I think it's great. I wish they had that law here. The only time we can drive on the roads is if there is a state of emergency.


----------



## ALC-GregH (Nov 26, 2008)

Sounds fair to me. It wouldn't matter if they had that in PA as I have to trailer my stuff too far to do any work. I have a few in my neighborhood that I drive maybe a mile or so one way. I did ride the Grizzly about 5 miles to the store a few years back when we got a few feet of snow. When I got to the store a cop saw me pulling in. I walked in and all he said was "nice atv" and went on his merry way.  I guess since all the highways were closed down it didn't really matter.


----------



## perrysee (Jul 30, 2009)

i never had a problem with the cops around here using my atv for snowplowing ,but make sure you have yellow llight on and blade. most stop and ask how good it works. better then my plow trucks for most of my aaccounts


----------



## Banksy (Aug 31, 2005)

That seems very reasonable. Until the late 90's or so, you could register and drive atv's on the roads of NC like you would a motorcycle. There must have been too many accidents and bad apples who ofcourse had to ruin it.


----------



## BPS#1 (Oct 16, 2011)

In WY you license them with the motorcycle plate.
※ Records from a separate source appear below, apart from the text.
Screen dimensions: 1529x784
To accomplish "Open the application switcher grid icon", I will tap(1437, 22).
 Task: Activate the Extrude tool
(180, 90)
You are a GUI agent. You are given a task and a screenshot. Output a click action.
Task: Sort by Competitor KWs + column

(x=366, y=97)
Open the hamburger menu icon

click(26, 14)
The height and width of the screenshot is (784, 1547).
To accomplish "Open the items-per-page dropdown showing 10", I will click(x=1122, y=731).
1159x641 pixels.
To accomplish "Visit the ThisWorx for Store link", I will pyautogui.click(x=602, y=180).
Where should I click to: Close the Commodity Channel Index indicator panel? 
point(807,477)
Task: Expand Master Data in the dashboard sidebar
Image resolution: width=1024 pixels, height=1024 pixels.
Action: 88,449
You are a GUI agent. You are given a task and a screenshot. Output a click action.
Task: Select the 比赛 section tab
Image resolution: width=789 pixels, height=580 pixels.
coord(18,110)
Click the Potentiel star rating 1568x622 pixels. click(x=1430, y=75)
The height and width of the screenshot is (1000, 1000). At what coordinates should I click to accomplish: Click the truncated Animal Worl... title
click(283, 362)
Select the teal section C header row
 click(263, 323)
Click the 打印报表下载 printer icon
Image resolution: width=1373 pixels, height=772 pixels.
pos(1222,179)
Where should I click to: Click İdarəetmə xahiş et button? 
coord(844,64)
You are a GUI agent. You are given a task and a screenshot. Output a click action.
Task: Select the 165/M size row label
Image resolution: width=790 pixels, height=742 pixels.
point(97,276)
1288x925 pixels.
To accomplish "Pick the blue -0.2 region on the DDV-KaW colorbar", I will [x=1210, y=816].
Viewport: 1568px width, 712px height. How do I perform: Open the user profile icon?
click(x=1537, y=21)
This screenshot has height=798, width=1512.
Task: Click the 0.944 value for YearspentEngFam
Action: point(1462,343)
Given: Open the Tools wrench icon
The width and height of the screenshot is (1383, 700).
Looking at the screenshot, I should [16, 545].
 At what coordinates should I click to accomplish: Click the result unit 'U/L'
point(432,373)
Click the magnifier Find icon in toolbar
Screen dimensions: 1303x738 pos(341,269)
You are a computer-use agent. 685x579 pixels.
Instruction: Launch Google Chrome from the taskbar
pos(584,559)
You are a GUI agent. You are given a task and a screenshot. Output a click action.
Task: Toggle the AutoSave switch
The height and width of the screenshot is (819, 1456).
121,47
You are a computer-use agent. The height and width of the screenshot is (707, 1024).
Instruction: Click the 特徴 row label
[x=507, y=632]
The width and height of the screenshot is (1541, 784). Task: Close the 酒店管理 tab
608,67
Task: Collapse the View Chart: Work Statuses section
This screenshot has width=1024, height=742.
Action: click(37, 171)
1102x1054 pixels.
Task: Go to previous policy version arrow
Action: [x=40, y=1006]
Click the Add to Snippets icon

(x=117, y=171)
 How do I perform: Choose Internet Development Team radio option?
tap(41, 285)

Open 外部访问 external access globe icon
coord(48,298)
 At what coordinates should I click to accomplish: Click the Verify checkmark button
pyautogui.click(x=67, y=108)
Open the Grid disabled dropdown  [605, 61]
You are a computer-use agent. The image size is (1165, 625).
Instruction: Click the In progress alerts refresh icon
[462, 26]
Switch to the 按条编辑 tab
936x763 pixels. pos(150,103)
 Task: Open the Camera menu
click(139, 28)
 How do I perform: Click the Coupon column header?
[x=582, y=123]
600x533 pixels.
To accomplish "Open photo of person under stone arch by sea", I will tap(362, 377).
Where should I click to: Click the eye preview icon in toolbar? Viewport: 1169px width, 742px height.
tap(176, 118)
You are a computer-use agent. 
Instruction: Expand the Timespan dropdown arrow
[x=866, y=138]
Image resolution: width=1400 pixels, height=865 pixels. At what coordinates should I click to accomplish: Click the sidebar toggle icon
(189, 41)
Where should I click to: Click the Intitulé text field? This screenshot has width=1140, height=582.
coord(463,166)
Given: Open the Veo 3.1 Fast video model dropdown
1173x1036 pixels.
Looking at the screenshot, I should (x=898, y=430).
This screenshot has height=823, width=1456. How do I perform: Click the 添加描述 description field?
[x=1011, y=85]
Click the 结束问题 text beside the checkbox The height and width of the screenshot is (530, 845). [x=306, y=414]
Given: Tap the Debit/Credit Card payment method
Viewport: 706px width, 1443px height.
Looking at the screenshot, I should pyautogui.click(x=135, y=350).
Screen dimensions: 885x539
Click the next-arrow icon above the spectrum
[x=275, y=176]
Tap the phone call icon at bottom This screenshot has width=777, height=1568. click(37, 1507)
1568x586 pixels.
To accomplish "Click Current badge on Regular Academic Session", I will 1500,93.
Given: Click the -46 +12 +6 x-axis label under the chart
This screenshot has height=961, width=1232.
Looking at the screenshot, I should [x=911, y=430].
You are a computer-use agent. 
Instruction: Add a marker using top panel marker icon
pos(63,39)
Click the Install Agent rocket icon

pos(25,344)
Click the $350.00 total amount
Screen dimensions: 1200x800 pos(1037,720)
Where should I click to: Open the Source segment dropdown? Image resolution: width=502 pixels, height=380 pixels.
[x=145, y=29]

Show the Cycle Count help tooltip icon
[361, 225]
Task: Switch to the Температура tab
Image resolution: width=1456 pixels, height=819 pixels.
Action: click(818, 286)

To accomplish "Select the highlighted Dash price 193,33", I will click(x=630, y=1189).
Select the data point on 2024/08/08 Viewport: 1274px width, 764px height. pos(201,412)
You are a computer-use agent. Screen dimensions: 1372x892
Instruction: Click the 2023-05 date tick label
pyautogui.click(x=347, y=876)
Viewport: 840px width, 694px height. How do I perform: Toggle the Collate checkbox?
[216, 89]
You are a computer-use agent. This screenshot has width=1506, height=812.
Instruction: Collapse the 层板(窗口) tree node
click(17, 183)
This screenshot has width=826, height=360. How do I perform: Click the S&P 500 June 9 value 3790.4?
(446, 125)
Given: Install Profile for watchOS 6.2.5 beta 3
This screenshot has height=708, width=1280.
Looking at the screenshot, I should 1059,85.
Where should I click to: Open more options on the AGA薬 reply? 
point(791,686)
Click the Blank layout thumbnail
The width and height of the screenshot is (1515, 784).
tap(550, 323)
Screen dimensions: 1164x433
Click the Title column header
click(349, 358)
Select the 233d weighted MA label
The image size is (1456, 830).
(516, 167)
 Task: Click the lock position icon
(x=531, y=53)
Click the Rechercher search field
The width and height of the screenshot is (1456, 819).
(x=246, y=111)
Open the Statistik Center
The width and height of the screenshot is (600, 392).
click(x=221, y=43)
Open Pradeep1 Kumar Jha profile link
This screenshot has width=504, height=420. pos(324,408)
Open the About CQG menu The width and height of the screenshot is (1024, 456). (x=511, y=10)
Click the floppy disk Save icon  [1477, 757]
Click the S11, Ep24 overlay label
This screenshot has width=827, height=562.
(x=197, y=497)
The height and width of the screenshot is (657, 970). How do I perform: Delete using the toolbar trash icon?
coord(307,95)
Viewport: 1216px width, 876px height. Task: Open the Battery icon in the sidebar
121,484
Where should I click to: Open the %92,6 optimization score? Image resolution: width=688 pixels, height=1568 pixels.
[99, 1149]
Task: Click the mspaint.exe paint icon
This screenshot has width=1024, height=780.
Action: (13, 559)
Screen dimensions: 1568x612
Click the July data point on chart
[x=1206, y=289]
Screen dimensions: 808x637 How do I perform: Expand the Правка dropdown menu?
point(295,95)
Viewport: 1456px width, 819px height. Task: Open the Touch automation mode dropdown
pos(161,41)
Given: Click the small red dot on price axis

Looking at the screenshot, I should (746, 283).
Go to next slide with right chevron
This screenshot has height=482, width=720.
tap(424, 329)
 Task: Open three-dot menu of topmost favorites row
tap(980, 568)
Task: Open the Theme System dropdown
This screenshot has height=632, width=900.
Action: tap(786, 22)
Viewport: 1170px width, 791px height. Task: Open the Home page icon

Balls out, no mileage restrictions etc.

I doubt there are caution light requirements either. 
Most folks here don't use one on their snow plow pickups.


----------



## blackhillshonda (Nov 7, 2011)

In South Dakota we license them also like a motorcycle and ride them year round. I live in the Black Hills and you can't believe how many ATV's with plows run around town in the winter. The Weather Channel has Lead, SD as the 5th snowiest town in the United States (Including Alaska). We average a little over 300 inches a season.


----------



## jpmurr (Jul 17, 2010)

*ATV Snow plow wear blade*

Can any one tell me what last longer or is better for a wear bar on aATV Plow ? 
I was kinda woundering about useing a rubber Strip In stead of a steel one . OF course it would be a thick one Kinda like on a Snow box but not as thick Anny good Ideas please help me Thanks Guys Here is my email . [email protected]


----------



## jturkey69 (Dec 21, 2011)

hoping to talk boss into trying an atv for business thiss year. I have plowed myself, and neighbors places in the past, and did fine, no issues, moved alot of snow. BUT trying to get him on board with an atv vs a jd rider with blade and wheel weights will be tough..lol


----------



## Shop's Lawn (Nov 9, 2008)

Anyone know if this law is still current as of this year oct 2012?


----------



## 450foreman04 (Sep 23, 2010)

Dnr still has it on their website. Don't forget you need a license plate now.


----------